EXCERPTED PASSAGE:
Maximum Product After K Increments

Maximum Product After K Increments - Problem

You are given an array of non-negative integers nums and an integer k. In one operation, you may choose any element from nums and increment it by 1.

Return the maximum product of nums after at most k operations. Since the answer may be very large, return it modulo 10⁹ + 7.

Note that you should maximize the product before taking the modulo.

Input & Output

Example 1 — Basic Case

$ Input: nums = [0,4], k = 5

› Output: 20

💡 Note: Increment the first element 5 times: [0,4] → [5,4]. Product = 5 × 4 = 20.

DATA SUPPLIED:
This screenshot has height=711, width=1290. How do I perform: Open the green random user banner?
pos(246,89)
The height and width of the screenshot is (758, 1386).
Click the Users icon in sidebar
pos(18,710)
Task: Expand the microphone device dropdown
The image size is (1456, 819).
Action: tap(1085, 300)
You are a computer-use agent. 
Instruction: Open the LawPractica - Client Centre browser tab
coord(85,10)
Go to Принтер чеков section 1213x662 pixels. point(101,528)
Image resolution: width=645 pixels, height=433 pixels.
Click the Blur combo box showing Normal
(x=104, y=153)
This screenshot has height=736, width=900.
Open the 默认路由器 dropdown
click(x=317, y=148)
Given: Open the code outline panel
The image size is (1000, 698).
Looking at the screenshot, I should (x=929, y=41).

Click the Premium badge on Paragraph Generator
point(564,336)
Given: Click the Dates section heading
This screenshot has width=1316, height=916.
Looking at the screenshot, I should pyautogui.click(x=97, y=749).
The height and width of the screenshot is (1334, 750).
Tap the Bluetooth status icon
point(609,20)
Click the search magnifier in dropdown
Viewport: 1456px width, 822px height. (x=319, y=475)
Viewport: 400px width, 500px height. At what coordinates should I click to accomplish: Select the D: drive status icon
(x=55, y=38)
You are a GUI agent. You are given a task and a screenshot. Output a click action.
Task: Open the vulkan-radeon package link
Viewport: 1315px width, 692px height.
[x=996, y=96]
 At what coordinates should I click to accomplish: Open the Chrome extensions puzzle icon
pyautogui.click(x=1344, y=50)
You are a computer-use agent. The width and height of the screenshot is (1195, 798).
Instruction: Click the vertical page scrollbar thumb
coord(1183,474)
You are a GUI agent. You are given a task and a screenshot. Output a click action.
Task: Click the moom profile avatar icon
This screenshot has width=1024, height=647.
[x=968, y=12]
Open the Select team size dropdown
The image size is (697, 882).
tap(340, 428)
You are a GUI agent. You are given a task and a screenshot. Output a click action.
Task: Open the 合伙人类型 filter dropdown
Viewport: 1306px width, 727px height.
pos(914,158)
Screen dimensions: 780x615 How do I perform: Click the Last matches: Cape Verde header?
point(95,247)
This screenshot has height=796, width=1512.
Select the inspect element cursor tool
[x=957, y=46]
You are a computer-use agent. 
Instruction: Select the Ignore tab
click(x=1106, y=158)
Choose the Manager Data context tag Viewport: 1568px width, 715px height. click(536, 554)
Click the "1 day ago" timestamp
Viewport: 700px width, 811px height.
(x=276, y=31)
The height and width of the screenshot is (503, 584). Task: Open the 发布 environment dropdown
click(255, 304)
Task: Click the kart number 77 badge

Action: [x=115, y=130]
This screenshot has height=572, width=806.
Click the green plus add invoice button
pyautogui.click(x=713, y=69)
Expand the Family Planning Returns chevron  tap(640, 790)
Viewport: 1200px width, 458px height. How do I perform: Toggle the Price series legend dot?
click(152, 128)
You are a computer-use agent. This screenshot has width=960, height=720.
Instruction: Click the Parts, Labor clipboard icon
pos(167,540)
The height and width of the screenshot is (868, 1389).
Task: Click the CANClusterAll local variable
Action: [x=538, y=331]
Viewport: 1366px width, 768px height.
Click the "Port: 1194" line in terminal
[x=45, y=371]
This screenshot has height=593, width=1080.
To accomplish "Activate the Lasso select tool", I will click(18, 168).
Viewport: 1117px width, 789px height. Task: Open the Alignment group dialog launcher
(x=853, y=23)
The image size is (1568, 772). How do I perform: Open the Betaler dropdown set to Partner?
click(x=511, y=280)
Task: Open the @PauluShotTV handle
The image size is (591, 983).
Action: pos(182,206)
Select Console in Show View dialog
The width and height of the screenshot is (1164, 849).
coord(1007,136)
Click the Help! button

INSTRUCTION 1:
Answer these questions about the Maximum Product After K Increments problem, one line each:
(a) What single change does one operation allow?
(b) When should the product be maximized relative to taking the modulo?
(c) What output does Example 1 give?
INSTRUCTION 2: Continue the Maximum Product After K Increments problem statement after its last sentence.

TASK OUTPUT 1:
(a) Choosing any element of nums and incrementing it by 1.
(b) Before taking the modulo.
(c) 20.

TASK OUTPUT 2:
Example 2 — Multiple Small Elements

$ Input: nums = [6,3,3,2], k = 2

› Output: 216

💡 Note: Increment smallest elements: [6,3,3,2] → [6,3,3,3] → [6,3,4,3]. Product = 6 × 3 × 4 × 3 = 216.

Example 3 — Zero in Array

$ Input: nums = [1,0,1], k = 1

› Output: 1

💡 Note: Increment the zero: [1,0,1] → [1,1,1]. Product = 1 × 1 × 1 = 1.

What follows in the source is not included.